Reviews

Marianne Dreams

The growth industry of new theatre pieces made from children’s books is a seasonal phenomenon. This year, after Michael Morpurgo’s War Horse at the National and Herge’s Tintin at the Playhouse – both highly imaginative productions – comes Moira Buffini’s daring adaptation of Catherine Storr’s Marianne Dreams at the Almeida.

Although slightly precious and self-conscious in its deployment of physical movement to convey a world of dreams, Buffini’s short play, which runs for 80 minutes without an interval, is an efficient and skilful distillation of the novel. Marianne is a ten-year-old girl confined to bed for six weeks after contracting a mystery illness during a riding lesson.

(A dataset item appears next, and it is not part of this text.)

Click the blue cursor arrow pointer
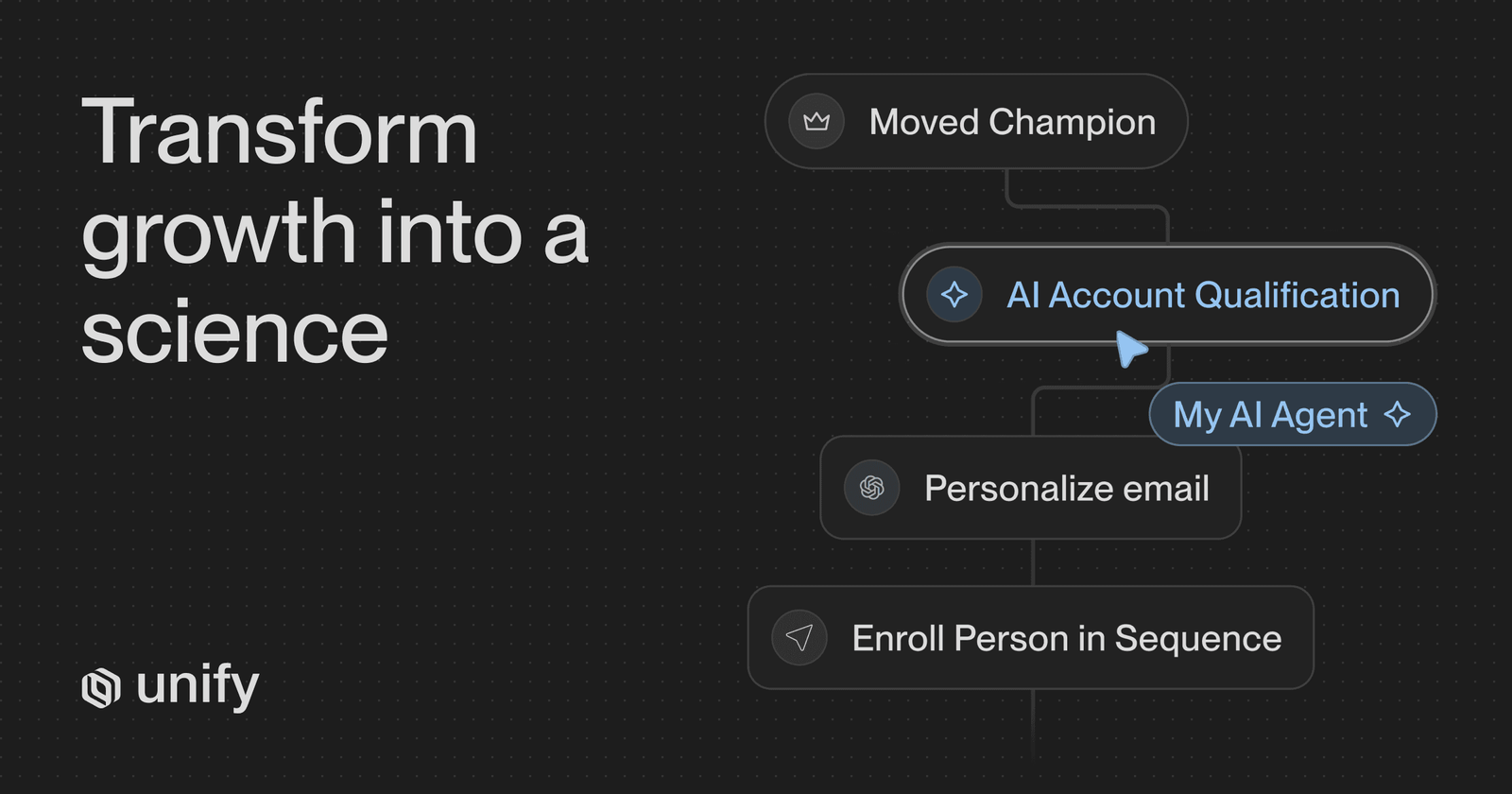Viewport: 1512px width, 794px height. pos(1130,349)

While sulking under the duvet, she finds a magic pencil in her grandmother’s work box and draws a house on a prairie. Her adventures in the world of her own creation form a parallel life to her own, and her recovery from illness is linked to her curative influence on the young boy, Mark, she finds in one of the bedrooms.

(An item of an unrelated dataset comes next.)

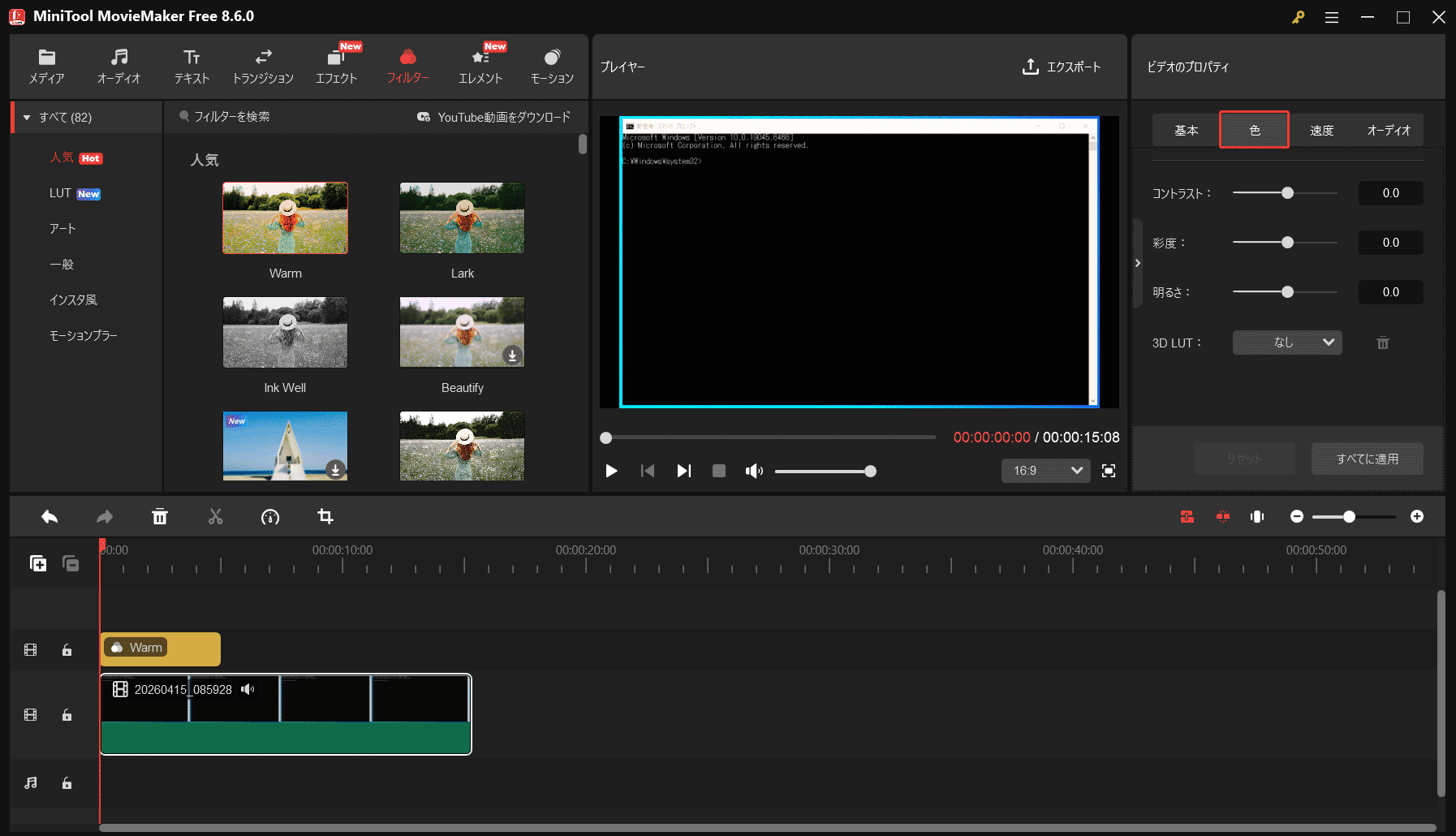Open the 16:9 aspect ratio dropdown

(1045, 471)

Mark is suffering from polio and has to wear an iron lung. But the two children – here played by fully grown pyjama-clad actors Selina Chilton and Mark Arends – break out into a fantastical landscape of colours and food and bicycle rides and resistance against the green-eyed monsters that loom in the darkness among the grey stones surrounding Marianne’s house.

For its first-ever children’s show, the Almeida has hired the impressive team of Will Tuckett, principal guest artist of the Royal Ballet, as director, Anthony Ward as designer, Neil Austin as lighting designer and Paul Englishby as composer. The stage is surrounded by chalky grey flats that slide open and operate as both a film screen and drawing board. The actors dance and cavort to a score that combines ethereal grace and scary menace.

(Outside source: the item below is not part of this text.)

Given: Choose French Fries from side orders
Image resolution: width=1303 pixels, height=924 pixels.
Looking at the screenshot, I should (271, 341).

The “real” grown-up world is represented by Sarah Malin as Marianne’s mother, Jack James as the family doctor and Siubhan Harrison as the tutor Miss Chesterfield, a far slinkier character than she is in the book. Catherine Storr, a doctor and psychiatrist who died in 2001, published Marianne Dreams almost 50 years ago, but it remains an enchanting guide to the childish imagination, here fashioned into a modest theatrical fable of some wit and flavour.

But in stressing the fervour and eagerness of Marianne’s adventure, the performance of necessity sacrifices the cool analytical descriptions of Storr’s prose. Still, this is an unusual and intriguing Christmas play, ideal for young teenage girls and their middle-class, panto-proof parents.